A beginner’s guide to business analysis: the first steps to getting started in the profession
18 Apr

In earlier Roadmap for Beginners articles, we provided a step-by-step plan for entering the IT industry for potential Java, Front-End, and.NET developers, test automation engineers, and DevOps professionals. 

But what about IT professions that are considered “non-technical”? Today, we are marking the route to one of the most popular specializations for those who do not see themselves as either developers or testers. Welcome to business analysis! Mariia Basiuk, Senior Business Analyst at EPAM and an experienced mentor of EPAM Campus educational programs, will help us navigate this area.

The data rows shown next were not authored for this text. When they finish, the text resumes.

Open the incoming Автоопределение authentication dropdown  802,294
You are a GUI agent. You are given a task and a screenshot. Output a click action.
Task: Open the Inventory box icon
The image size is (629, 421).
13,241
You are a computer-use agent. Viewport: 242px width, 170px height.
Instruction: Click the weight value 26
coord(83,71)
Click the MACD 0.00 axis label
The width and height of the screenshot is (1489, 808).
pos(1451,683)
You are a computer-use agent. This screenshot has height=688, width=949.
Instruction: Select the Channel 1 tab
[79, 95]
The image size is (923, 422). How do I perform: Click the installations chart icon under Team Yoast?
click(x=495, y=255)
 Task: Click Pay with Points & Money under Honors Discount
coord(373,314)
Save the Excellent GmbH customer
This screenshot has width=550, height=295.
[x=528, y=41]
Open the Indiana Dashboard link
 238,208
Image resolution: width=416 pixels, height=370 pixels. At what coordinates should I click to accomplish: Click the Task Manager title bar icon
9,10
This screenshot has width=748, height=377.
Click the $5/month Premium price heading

There is a common belief that previous experience in a different industry increases the chances of success in business analysis. To some extent, that is true because being closely familiar with the workings of a particular industry allows you to understand customer requirements better and speak the same language with them in the context of business terminology.

In practice, business analysts work on various projects throughout their careers, which exposes them to different industries, or, in professional terminology, business domains. However, there are skills and abilities that every business analyst should possess, regardless of the project's specifics. You can find these competencies below in our chart.

So, where do I start?

  1. Watch a short video about a typical day in the life of a business analyst to make sure you've made the right choice. Subscribe to the Business Analysis Excellence channel and gradually learn business analysis tools and techniques with their instructive videos.
  2. Read Software Requirements by Karl Wiegers. It is an excellent guide to understanding the basic principles of business analysis, written in a clear, clever way with real-life examples that help you better grasp the role of an analyst in business processes.
  3. Learn the basics of the software development life cycle (SDLC) and key frameworks.
  4. Get acquainted with the Scrum methodology, commonly used in projects. The Scrum Guide and other resources on will help you learn how to integrate Scrum ceremonies into teamwork.
  5. Learn how to use either Jira or Confluence. Business analysts work closely with project customers or stakeholders, interpreting business requirements, documenting them, and communicating them to the development team. BAs mostly use these tools for this purpose.
  6. Harness the potential of artificial intelligence to perform the day-to-day practical tasks of a business analyst. For example, speed up the writing of follow-up notes after meetings using Microsoft Copilot, ChatGPT, or similar tools.
  7. Practice writing user stories as business analysts work with this type of documentation daily. Read User Stories Applied: For Agile Software Development for a more in-depth understanding.
  8. Keep your knowledge up-to-date and follow the news and trends in business analysis. I recommend BAtimes for that.
  9. Take note of Value Proposition Design by Alexander Osterwalder, Yves Pigneur, Greg Bernarda, Alan Smith, and Trish Papadakos, and Business Model Generation by Alexander Osterwalder and Yves Pigneur. These books can be extremely beneficial for those interested in working in IT but not pursuing a software developer career. 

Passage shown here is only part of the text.